• _Saved entries_
┄┄┄┄┄┄┄┄┄┄┄┄┄┄┄┄┄┄┄┄

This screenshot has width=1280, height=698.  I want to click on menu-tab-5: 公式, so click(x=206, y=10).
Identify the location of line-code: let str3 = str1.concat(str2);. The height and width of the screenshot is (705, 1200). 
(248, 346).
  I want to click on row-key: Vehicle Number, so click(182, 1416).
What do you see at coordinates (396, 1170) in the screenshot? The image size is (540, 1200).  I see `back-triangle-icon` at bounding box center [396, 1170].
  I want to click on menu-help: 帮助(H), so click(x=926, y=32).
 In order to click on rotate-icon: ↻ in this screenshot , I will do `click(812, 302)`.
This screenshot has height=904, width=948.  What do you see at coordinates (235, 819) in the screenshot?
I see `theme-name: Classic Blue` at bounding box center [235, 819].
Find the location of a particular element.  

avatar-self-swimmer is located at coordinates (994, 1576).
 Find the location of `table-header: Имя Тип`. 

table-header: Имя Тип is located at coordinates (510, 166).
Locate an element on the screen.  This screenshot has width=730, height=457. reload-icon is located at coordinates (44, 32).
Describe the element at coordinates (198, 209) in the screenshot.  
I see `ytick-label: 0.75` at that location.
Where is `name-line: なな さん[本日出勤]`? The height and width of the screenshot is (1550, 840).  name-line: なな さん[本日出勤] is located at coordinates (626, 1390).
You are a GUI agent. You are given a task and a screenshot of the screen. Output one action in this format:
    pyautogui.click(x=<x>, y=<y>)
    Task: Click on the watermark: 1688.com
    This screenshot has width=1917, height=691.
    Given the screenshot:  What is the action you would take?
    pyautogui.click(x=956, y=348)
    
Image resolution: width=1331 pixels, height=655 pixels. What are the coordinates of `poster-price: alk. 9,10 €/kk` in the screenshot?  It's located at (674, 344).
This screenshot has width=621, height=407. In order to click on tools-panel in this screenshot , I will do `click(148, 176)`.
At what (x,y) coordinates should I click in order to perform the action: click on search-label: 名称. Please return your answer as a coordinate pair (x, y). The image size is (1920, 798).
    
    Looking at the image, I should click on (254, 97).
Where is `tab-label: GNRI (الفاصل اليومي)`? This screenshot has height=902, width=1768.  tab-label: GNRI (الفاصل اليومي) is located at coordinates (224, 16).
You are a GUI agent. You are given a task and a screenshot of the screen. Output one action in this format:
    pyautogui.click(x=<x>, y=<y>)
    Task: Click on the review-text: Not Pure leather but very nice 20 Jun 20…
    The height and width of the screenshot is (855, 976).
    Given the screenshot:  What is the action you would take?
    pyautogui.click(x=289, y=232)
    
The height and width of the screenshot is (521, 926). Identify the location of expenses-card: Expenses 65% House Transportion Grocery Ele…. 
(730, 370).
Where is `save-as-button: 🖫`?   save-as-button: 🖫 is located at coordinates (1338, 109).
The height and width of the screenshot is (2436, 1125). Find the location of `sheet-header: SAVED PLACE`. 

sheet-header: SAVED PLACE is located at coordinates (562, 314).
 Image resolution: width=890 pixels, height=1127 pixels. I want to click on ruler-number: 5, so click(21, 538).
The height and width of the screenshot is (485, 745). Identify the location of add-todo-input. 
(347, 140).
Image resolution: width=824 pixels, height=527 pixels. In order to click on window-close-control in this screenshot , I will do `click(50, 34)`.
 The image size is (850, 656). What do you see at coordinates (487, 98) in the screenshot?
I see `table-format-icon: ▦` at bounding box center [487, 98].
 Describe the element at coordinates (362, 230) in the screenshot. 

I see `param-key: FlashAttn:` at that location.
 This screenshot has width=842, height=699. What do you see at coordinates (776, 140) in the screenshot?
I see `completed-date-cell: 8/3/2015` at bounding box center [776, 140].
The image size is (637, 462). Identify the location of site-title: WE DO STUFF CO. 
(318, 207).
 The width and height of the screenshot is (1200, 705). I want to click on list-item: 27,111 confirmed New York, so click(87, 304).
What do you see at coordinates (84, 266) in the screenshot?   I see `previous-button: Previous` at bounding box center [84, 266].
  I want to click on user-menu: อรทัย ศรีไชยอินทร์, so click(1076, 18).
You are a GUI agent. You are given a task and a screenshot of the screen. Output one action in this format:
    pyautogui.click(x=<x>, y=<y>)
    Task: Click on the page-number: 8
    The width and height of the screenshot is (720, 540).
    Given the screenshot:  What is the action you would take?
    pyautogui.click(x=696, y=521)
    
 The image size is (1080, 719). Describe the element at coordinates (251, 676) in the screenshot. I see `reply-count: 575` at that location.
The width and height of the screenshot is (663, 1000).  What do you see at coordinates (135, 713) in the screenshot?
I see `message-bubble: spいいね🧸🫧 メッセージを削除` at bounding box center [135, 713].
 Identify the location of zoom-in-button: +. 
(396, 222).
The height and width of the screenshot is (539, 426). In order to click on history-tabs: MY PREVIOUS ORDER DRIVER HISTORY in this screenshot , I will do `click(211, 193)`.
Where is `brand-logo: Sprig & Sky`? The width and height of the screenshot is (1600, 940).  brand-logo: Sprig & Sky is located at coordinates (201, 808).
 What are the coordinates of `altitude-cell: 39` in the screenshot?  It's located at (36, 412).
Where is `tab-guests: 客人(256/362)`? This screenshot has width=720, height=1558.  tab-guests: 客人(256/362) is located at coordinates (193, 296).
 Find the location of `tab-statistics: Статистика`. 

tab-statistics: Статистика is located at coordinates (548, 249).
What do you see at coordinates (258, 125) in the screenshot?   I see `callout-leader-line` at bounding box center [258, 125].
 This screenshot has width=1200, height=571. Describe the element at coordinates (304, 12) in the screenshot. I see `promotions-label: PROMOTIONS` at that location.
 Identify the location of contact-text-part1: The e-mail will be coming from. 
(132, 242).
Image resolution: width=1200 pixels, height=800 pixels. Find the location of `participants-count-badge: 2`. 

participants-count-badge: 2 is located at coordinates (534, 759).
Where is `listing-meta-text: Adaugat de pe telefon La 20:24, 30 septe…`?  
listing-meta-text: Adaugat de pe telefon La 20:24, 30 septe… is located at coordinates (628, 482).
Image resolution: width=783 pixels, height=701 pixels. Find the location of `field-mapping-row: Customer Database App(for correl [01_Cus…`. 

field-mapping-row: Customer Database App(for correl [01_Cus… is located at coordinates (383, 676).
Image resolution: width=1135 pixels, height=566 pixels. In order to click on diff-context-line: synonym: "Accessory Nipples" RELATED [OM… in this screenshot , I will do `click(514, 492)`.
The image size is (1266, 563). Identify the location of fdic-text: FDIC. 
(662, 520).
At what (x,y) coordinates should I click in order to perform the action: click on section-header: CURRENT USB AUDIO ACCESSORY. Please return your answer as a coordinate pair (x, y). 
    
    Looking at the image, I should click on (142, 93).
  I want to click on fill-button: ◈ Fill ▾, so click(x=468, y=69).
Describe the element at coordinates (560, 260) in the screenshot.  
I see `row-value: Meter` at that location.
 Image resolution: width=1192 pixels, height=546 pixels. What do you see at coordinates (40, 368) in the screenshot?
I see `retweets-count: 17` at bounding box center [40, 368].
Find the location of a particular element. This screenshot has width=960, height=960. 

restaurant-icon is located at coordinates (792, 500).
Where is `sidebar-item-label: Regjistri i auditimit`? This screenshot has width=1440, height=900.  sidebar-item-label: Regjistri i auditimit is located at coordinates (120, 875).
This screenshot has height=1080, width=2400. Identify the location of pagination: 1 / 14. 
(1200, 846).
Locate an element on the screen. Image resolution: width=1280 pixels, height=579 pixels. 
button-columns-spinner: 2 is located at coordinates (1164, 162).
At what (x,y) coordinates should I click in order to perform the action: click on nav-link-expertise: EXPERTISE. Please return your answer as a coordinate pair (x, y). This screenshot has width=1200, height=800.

┄┄┄┄┄┄┄┄┄┄┄┄┄┄┄┄┄┄┄┄

• _Assigned task_
Rewrite all of the material above, swapping "Identify the location of" for "Find the position of" and leaving everything else as it is.

• _Written solution_
This screenshot has width=1280, height=698.  I want to click on menu-tab-5: 公式, so click(x=206, y=10).
Find the position of line-code: let str3 = str1.concat(str2);. The height and width of the screenshot is (705, 1200). 
(248, 346).
  I want to click on row-key: Vehicle Number, so click(182, 1416).
What do you see at coordinates (396, 1170) in the screenshot? The image size is (540, 1200).  I see `back-triangle-icon` at bounding box center [396, 1170].
  I want to click on menu-help: 帮助(H), so click(x=926, y=32).
 In order to click on rotate-icon: ↻ in this screenshot , I will do `click(812, 302)`.
This screenshot has height=904, width=948.  What do you see at coordinates (235, 819) in the screenshot?
I see `theme-name: Classic Blue` at bounding box center [235, 819].
Find the location of a particular element.  

avatar-self-swimmer is located at coordinates (994, 1576).
 Find the location of `table-header: Имя Тип`. 

table-header: Имя Тип is located at coordinates (510, 166).
Locate an element on the screen.  This screenshot has width=730, height=457. reload-icon is located at coordinates (44, 32).
Describe the element at coordinates (198, 209) in the screenshot.  
I see `ytick-label: 0.75` at that location.
Where is `name-line: なな さん[本日出勤]`? The height and width of the screenshot is (1550, 840).  name-line: なな さん[本日出勤] is located at coordinates (626, 1390).
You are a GUI agent. You are given a task and a screenshot of the screen. Output one action in this format:
    pyautogui.click(x=<x>, y=<y>)
    Task: Click on the watermark: 1688.com
    This screenshot has width=1917, height=691.
    Given the screenshot:  What is the action you would take?
    pyautogui.click(x=956, y=348)
    
Image resolution: width=1331 pixels, height=655 pixels. What are the coordinates of `poster-price: alk. 9,10 €/kk` in the screenshot?  It's located at (674, 344).
This screenshot has width=621, height=407. In order to click on tools-panel in this screenshot , I will do `click(148, 176)`.
At what (x,y) coordinates should I click in order to perform the action: click on search-label: 名称. Please return your answer as a coordinate pair (x, y). The image size is (1920, 798).
    
    Looking at the image, I should click on (254, 97).
Where is `tab-label: GNRI (الفاصل اليومي)`? This screenshot has height=902, width=1768.  tab-label: GNRI (الفاصل اليومي) is located at coordinates (224, 16).
You are a GUI agent. You are given a task and a screenshot of the screen. Output one action in this format:
    pyautogui.click(x=<x>, y=<y>)
    Task: Click on the review-text: Not Pure leather but very nice 20 Jun 20…
    The height and width of the screenshot is (855, 976).
    Given the screenshot:  What is the action you would take?
    pyautogui.click(x=289, y=232)
    
The height and width of the screenshot is (521, 926). Find the position of expenses-card: Expenses 65% House Transportion Grocery Ele…. 
(730, 370).
Where is `save-as-button: 🖫`?   save-as-button: 🖫 is located at coordinates (1338, 109).
The height and width of the screenshot is (2436, 1125). Find the location of `sheet-header: SAVED PLACE`. 

sheet-header: SAVED PLACE is located at coordinates (562, 314).
 Image resolution: width=890 pixels, height=1127 pixels. I want to click on ruler-number: 5, so click(21, 538).
The height and width of the screenshot is (485, 745). Find the position of add-todo-input. 
(347, 140).
Image resolution: width=824 pixels, height=527 pixels. In order to click on window-close-control in this screenshot , I will do `click(50, 34)`.
 The image size is (850, 656). What do you see at coordinates (487, 98) in the screenshot?
I see `table-format-icon: ▦` at bounding box center [487, 98].
 Describe the element at coordinates (362, 230) in the screenshot. 

I see `param-key: FlashAttn:` at that location.
 This screenshot has width=842, height=699. What do you see at coordinates (776, 140) in the screenshot?
I see `completed-date-cell: 8/3/2015` at bounding box center [776, 140].
The image size is (637, 462). Find the position of site-title: WE DO STUFF CO. 
(318, 207).
 The width and height of the screenshot is (1200, 705). I want to click on list-item: 27,111 confirmed New York, so click(87, 304).
What do you see at coordinates (84, 266) in the screenshot?   I see `previous-button: Previous` at bounding box center [84, 266].
  I want to click on user-menu: อรทัย ศรีไชยอินทร์, so click(1076, 18).
You are a GUI agent. You are given a task and a screenshot of the screen. Output one action in this format:
    pyautogui.click(x=<x>, y=<y>)
    Task: Click on the page-number: 8
    The width and height of the screenshot is (720, 540).
    Given the screenshot:  What is the action you would take?
    pyautogui.click(x=696, y=521)
    
 The image size is (1080, 719). Describe the element at coordinates (251, 676) in the screenshot. I see `reply-count: 575` at that location.
The width and height of the screenshot is (663, 1000).  What do you see at coordinates (135, 713) in the screenshot?
I see `message-bubble: spいいね🧸🫧 メッセージを削除` at bounding box center [135, 713].
 Find the position of zoom-in-button: +. 
(396, 222).
The height and width of the screenshot is (539, 426). In order to click on history-tabs: MY PREVIOUS ORDER DRIVER HISTORY in this screenshot , I will do `click(211, 193)`.
Where is `brand-logo: Sprig & Sky`? The width and height of the screenshot is (1600, 940).  brand-logo: Sprig & Sky is located at coordinates (201, 808).
 What are the coordinates of `altitude-cell: 39` in the screenshot?  It's located at (36, 412).
Where is `tab-guests: 客人(256/362)`? This screenshot has width=720, height=1558.  tab-guests: 客人(256/362) is located at coordinates (193, 296).
 Find the location of `tab-statistics: Статистика`. 

tab-statistics: Статистика is located at coordinates (548, 249).
What do you see at coordinates (258, 125) in the screenshot?   I see `callout-leader-line` at bounding box center [258, 125].
 This screenshot has width=1200, height=571. Describe the element at coordinates (304, 12) in the screenshot. I see `promotions-label: PROMOTIONS` at that location.
 Find the position of contact-text-part1: The e-mail will be coming from. 
(132, 242).
Image resolution: width=1200 pixels, height=800 pixels. Find the location of `participants-count-badge: 2`. 

participants-count-badge: 2 is located at coordinates (534, 759).
Where is `listing-meta-text: Adaugat de pe telefon La 20:24, 30 septe…`?  
listing-meta-text: Adaugat de pe telefon La 20:24, 30 septe… is located at coordinates (628, 482).
Image resolution: width=783 pixels, height=701 pixels. Find the location of `field-mapping-row: Customer Database App(for correl [01_Cus…`. 

field-mapping-row: Customer Database App(for correl [01_Cus… is located at coordinates (383, 676).
Image resolution: width=1135 pixels, height=566 pixels. In order to click on diff-context-line: synonym: "Accessory Nipples" RELATED [OM… in this screenshot , I will do `click(514, 492)`.
The image size is (1266, 563). Find the position of fdic-text: FDIC. 
(662, 520).
At what (x,y) coordinates should I click in order to perform the action: click on section-header: CURRENT USB AUDIO ACCESSORY. Please return your answer as a coordinate pair (x, y). 
    
    Looking at the image, I should click on (142, 93).
  I want to click on fill-button: ◈ Fill ▾, so click(x=468, y=69).
Describe the element at coordinates (560, 260) in the screenshot.  
I see `row-value: Meter` at that location.
 Image resolution: width=1192 pixels, height=546 pixels. What do you see at coordinates (40, 368) in the screenshot?
I see `retweets-count: 17` at bounding box center [40, 368].
Find the location of a particular element. This screenshot has width=960, height=960. 

restaurant-icon is located at coordinates (792, 500).
Where is `sidebar-item-label: Regjistri i auditimit`? This screenshot has width=1440, height=900.  sidebar-item-label: Regjistri i auditimit is located at coordinates (120, 875).
This screenshot has height=1080, width=2400. Find the position of pagination: 1 / 14. 
(1200, 846).
Locate an element on the screen. Image resolution: width=1280 pixels, height=579 pixels. 
button-columns-spinner: 2 is located at coordinates (1164, 162).
At what (x,y) coordinates should I click in order to perform the action: click on nav-link-expertise: EXPERTISE. Please return your answer as a coordinate pair (x, y). This screenshot has width=1200, height=800.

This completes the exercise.